> What you should do:
Copy out the data word for word, beginning at the line containing "Go to Candidates in the sidebar" and ending after the line containing "coord(192,845)".

::::::::

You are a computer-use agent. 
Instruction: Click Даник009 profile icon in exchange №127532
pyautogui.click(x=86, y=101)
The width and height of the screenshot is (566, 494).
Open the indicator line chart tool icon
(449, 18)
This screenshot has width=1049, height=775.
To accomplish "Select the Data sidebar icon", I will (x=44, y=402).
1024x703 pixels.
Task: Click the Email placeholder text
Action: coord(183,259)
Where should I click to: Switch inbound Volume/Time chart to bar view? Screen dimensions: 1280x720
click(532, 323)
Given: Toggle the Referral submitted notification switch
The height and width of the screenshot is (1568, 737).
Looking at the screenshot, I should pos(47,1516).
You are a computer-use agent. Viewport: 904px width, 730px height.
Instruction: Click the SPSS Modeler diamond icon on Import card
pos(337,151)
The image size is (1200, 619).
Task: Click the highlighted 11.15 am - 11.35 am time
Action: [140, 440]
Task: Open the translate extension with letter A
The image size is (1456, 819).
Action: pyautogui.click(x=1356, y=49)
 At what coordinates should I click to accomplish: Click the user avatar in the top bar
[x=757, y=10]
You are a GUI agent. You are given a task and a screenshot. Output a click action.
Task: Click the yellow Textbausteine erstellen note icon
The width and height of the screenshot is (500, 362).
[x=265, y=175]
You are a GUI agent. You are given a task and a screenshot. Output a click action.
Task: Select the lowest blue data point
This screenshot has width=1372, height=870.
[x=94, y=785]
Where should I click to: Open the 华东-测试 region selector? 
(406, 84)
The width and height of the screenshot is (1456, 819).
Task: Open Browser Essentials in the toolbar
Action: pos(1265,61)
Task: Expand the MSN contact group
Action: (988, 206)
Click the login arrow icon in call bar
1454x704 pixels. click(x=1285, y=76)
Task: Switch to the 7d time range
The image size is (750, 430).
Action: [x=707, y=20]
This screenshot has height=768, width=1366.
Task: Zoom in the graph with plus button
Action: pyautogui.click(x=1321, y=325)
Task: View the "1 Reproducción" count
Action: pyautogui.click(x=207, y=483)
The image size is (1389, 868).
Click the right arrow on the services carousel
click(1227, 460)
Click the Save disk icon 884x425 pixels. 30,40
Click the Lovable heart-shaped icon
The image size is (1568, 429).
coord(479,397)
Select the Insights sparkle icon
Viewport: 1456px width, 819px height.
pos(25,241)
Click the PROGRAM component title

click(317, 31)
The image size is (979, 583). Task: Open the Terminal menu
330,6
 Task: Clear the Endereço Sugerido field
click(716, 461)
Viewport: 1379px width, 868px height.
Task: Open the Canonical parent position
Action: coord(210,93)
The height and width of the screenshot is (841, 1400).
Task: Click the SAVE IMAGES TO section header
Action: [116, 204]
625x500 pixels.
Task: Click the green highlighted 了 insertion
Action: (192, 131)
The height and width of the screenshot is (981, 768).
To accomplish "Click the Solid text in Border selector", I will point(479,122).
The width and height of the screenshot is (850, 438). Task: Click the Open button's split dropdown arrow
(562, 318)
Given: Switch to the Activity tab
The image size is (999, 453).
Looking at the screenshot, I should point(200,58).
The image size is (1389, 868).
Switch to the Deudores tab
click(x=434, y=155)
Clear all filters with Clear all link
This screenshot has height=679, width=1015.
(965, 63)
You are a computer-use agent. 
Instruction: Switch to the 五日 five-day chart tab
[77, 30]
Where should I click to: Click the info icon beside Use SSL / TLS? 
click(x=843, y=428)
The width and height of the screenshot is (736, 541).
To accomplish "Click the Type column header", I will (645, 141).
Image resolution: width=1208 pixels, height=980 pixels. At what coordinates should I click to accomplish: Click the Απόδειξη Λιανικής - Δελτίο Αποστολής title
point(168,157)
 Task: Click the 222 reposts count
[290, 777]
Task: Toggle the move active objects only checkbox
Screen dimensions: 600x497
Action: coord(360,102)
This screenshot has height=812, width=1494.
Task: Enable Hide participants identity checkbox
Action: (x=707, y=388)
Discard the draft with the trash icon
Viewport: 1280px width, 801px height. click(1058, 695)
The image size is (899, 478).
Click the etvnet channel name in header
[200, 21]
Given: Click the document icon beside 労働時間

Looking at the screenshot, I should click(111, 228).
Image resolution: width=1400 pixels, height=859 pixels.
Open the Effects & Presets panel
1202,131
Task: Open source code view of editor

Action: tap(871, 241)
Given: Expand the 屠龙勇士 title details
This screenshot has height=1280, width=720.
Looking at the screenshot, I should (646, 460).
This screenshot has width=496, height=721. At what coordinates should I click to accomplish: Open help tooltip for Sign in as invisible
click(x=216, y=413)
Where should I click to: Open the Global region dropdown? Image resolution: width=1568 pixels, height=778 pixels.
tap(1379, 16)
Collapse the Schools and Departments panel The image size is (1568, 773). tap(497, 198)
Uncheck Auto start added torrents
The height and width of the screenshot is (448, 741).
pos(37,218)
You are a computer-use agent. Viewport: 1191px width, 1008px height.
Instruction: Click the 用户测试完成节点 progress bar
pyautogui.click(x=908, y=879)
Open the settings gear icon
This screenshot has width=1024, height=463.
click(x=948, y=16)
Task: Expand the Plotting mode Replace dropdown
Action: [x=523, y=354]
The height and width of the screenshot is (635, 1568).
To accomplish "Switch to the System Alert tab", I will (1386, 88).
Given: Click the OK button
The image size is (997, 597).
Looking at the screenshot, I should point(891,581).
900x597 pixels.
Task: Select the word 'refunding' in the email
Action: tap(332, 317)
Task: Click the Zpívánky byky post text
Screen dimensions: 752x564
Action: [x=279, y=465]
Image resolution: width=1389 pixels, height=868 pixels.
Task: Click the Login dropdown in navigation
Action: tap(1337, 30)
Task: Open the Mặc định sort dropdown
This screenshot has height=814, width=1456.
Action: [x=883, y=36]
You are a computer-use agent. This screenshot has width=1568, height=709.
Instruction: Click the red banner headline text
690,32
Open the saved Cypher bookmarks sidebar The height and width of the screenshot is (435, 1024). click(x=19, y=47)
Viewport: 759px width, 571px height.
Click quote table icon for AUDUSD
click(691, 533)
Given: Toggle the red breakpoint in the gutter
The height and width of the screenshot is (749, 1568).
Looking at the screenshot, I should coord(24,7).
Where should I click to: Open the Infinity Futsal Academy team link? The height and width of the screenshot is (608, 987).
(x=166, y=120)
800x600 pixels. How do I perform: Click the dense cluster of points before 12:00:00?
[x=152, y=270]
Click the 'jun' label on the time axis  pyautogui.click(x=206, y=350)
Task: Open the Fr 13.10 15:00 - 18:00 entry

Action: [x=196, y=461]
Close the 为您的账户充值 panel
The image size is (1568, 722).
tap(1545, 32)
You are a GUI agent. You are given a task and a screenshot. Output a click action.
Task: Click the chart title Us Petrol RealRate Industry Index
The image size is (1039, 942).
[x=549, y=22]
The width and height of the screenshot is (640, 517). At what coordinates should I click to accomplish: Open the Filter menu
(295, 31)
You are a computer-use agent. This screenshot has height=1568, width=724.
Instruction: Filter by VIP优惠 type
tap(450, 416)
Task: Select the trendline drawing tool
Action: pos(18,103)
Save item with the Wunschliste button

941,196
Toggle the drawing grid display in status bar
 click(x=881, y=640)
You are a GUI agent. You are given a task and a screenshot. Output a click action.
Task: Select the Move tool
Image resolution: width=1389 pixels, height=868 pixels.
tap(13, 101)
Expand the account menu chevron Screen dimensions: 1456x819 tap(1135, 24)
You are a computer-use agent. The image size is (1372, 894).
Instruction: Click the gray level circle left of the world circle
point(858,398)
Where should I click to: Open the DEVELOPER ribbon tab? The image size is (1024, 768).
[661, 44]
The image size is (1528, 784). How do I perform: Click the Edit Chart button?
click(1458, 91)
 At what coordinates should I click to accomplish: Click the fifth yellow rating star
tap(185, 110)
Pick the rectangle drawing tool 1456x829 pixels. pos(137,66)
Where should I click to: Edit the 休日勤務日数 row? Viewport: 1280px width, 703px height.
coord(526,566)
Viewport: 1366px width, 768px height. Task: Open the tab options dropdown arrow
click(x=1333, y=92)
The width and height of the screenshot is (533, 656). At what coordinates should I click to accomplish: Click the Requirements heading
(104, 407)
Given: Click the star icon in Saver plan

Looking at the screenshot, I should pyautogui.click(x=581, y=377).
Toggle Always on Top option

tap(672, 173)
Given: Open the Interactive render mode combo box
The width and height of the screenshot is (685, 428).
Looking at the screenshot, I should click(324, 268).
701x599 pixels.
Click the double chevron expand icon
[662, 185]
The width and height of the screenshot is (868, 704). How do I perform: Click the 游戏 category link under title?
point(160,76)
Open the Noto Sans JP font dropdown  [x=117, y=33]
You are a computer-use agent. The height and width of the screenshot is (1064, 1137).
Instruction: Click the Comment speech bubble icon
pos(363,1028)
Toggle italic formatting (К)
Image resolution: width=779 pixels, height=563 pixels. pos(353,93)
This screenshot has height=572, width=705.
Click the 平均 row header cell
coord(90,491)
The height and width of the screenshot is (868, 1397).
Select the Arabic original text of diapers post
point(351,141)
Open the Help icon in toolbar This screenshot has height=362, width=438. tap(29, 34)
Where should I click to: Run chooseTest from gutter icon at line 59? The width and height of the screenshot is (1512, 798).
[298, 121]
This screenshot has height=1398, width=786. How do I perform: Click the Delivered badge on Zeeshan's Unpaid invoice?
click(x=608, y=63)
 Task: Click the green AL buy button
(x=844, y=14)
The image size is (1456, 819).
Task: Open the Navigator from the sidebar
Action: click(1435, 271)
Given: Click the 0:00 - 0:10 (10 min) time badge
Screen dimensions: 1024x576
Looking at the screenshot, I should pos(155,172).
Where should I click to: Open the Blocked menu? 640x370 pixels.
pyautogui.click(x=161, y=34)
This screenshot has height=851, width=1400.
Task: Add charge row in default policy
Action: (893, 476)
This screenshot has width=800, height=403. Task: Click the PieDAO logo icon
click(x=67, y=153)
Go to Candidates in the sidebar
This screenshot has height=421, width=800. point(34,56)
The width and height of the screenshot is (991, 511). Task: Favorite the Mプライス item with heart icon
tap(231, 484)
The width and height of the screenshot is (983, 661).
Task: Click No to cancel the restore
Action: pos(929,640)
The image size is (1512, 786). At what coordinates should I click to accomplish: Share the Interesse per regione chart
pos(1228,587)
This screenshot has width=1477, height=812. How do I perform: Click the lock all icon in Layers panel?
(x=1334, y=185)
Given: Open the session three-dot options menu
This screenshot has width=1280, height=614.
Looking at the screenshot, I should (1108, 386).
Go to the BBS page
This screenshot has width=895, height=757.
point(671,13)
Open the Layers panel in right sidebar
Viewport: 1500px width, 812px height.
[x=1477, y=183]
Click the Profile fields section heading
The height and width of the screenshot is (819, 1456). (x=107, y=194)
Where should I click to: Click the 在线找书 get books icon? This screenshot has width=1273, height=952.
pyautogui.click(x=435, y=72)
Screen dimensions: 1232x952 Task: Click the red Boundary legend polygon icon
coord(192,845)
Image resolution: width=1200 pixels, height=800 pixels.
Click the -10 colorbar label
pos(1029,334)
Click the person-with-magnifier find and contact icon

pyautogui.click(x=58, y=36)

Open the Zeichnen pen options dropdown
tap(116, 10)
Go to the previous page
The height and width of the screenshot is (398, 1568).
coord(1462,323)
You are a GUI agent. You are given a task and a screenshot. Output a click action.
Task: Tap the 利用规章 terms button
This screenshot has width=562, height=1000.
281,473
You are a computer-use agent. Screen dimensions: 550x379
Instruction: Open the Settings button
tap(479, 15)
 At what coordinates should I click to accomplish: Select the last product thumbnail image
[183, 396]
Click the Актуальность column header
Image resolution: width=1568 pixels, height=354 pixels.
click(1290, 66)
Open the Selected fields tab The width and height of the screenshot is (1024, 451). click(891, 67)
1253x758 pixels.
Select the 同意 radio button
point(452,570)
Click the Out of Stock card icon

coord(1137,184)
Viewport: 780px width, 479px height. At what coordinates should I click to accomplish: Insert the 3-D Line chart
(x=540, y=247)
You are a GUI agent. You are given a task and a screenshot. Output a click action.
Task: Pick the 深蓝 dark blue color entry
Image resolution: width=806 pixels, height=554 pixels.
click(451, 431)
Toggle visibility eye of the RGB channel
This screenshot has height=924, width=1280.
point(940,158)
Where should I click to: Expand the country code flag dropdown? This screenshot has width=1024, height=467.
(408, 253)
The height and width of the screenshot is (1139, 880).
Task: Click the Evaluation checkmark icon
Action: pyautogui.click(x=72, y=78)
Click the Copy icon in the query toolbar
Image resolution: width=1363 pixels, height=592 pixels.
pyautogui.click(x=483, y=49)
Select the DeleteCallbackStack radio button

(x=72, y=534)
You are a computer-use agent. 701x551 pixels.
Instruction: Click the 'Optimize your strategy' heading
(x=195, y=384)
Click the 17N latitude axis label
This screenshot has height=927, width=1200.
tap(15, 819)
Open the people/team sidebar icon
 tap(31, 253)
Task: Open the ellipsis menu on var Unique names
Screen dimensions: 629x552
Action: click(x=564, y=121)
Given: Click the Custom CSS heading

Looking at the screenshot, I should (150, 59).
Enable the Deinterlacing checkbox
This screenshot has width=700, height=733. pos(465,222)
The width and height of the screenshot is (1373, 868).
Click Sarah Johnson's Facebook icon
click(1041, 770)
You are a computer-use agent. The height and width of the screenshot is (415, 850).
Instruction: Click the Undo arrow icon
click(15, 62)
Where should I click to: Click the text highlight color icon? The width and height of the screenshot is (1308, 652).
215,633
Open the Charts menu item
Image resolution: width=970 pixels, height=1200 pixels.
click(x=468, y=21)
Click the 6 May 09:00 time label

::::::::

> Task output:
Go to Candidates in the sidebar
This screenshot has height=421, width=800. point(34,56)
The width and height of the screenshot is (991, 511). Task: Favorite the Mプライス item with heart icon
tap(231, 484)
The width and height of the screenshot is (983, 661).
Task: Click No to cancel the restore
Action: pos(929,640)
The image size is (1512, 786). At what coordinates should I click to accomplish: Share the Interesse per regione chart
pos(1228,587)
This screenshot has width=1477, height=812. How do I perform: Click the lock all icon in Layers panel?
(x=1334, y=185)
Given: Open the session three-dot options menu
This screenshot has width=1280, height=614.
Looking at the screenshot, I should (1108, 386).
Go to the BBS page
This screenshot has width=895, height=757.
point(671,13)
Open the Layers panel in right sidebar
Viewport: 1500px width, 812px height.
[x=1477, y=183]
Click the Profile fields section heading
The height and width of the screenshot is (819, 1456). (x=107, y=194)
Where should I click to: Click the 在线找书 get books icon? This screenshot has width=1273, height=952.
pyautogui.click(x=435, y=72)
Screen dimensions: 1232x952 Task: Click the red Boundary legend polygon icon
coord(192,845)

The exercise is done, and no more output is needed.